トランプ前米大統領は21日、ロシアの侵攻が続くウクライナ情勢について、「侵略国を攻撃することなく、勝利することは非常に難しい」との見解を示し、「興味深い時が来るだろう」と主張しました。この発言は、和平交渉を巡る米露間の意見の相違が顕著になる中で、トランプ氏がいらだちを募らせている状況を示唆しており、ロシア領内への攻撃を支持する可能性をも示唆したものと受け止められています。
トランプ氏のSNS投稿と過去の発言
トランプ氏は自身のソーシャルメディアへの投稿で、ウクライナの状況をスポーツチームに例え、「優れた守備を持つチームが、攻撃を許されないようなものだ」と指摘しました。これは、バイデン前政権が昨年11月までロシアを過度に刺激することを警戒し、長射程ミサイルによるロシア領内への攻撃を承認しなかったことに触れ、「ただ防衛させるだけだった」と批判する意図があったとみられます。しかし、トランプ氏自身も今年7月には、「モスクワを攻撃すべきではない」と述べるなど、長射程兵器を供与する意向がないことを明らかにしていた経緯があります。
また、トランプ氏は15日にプーチン露大統領と会談した際の自身の写真と、1959年にニクソン米副大統領(当時)がソ連のフルシチョフ首相に同様の仕草をした写真を並べてソーシャルメディアに投稿しました。これは、ロシアに対し強い姿勢で臨んでいることを強調する狙いがあったとみられています。
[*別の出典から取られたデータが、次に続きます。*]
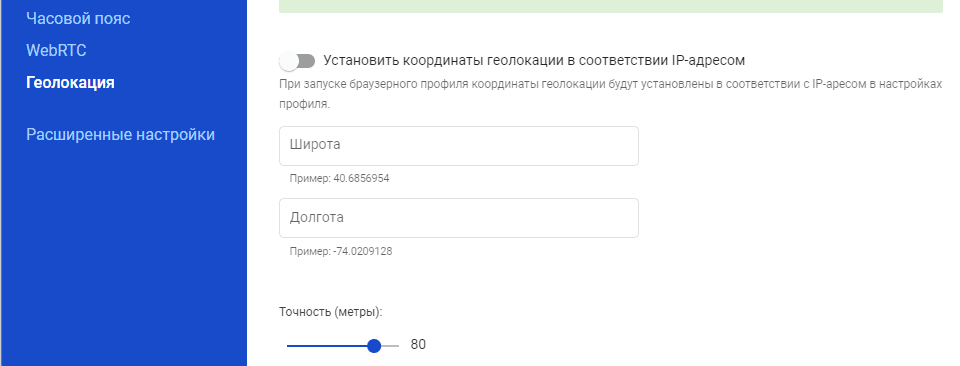This screenshot has width=960, height=366.
Task: Click the description text about IP-based geolocation
Action: [x=610, y=94]
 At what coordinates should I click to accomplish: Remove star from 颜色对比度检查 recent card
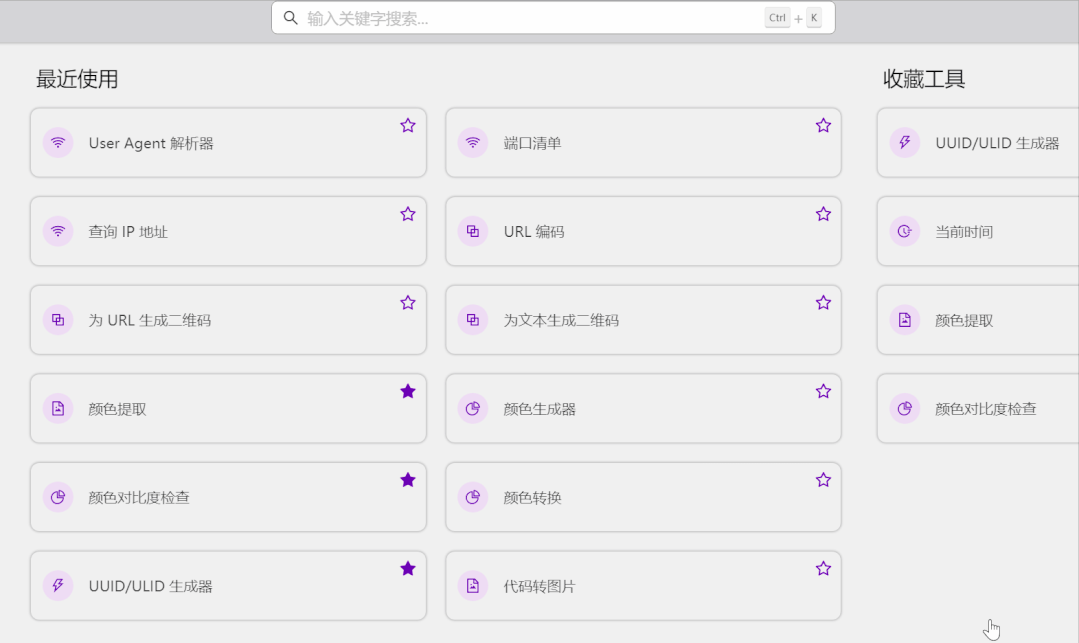click(408, 480)
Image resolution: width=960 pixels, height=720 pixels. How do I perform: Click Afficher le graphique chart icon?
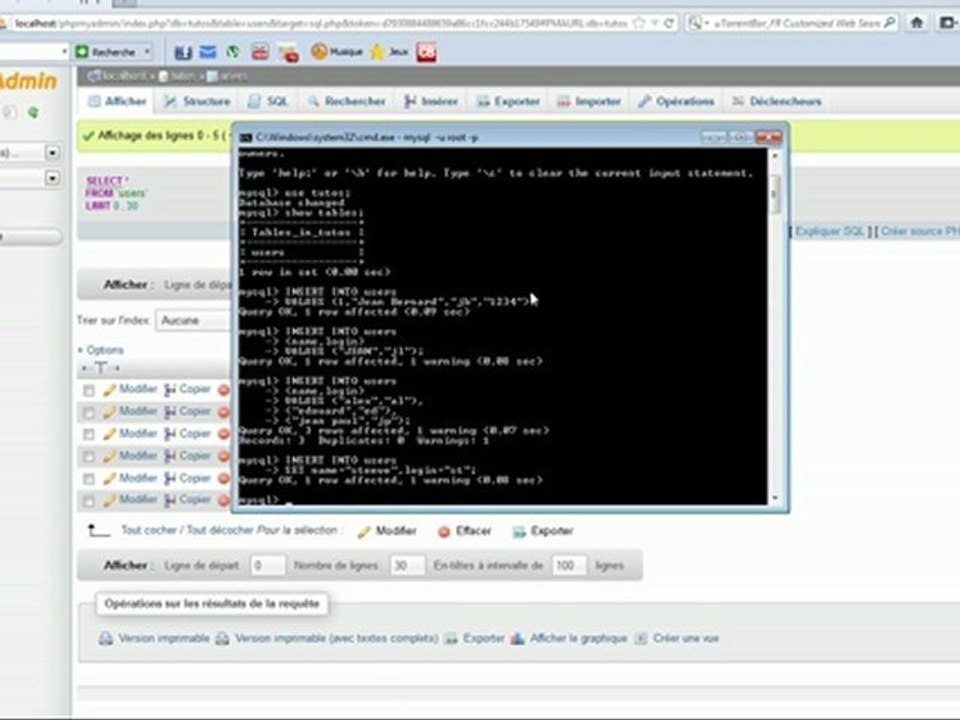(x=517, y=639)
トランプ氏がプーチン氏に、ニクソン氏がフルシチョフ氏に強く迫る仕草の比較。
ウクライナ側の反応と米ロの溝
一方、ウクライナのゼレンスキー大統領は21日、同国西部ムカチェボにある米企業所有の電子機器製造施設がミサイル攻撃を受けたと公表しました。ゼレンスキー大統領はこれを「米国の資産に対する意図的な攻撃だ」と非難しています。
トランプ氏は米アラスカ州で15日にプーチン氏と会談し、その後の声明で、それまで求めていた即時停戦ではなく、ロシア側の意向に沿った包括的な和平合意を目指す方針を示しました。これは、ロシア側の主張にある程度歩み寄る姿勢と見なされました。さらに、米政権はウクライナが要求する「安全の保証」について、ロシア側が容認したとも説明していました。
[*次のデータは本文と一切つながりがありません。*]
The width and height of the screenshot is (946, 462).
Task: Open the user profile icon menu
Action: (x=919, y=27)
米アラスカ州での会談で向かい合って話すトランプ前米大統領とプーチン露大統領。
しかし、米政権が早期開催を目指すロシアとウクライナの首脳会談に関して、ロシア側は依然として慎重な姿勢を崩していません。「安全の保証」を巡っても、米欧側とロシア側の間で認識の違いが浮き彫りになっており、和平への道は依然として不透明な状況が続いています。
まとめ
トランプ前米大統領の「侵略国を攻撃することなく、勝利は難しい」との発言は、ウクライナ紛争に対する米国の今後の戦略、特にロシア領内への攻撃容認の可能性について新たな議論を巻き起こしています。ウクライナ側からの米国資産への攻撃に関する非難と、米露間で依然として存在する和平交渉、特に「安全の保証」を巡る見解の相違は、国際社会がこの複雑な情勢の展開を注視する必要があることを示しています。今後の各国の外交努力と軍事動向が、紛争解決の鍵を握るでしょう。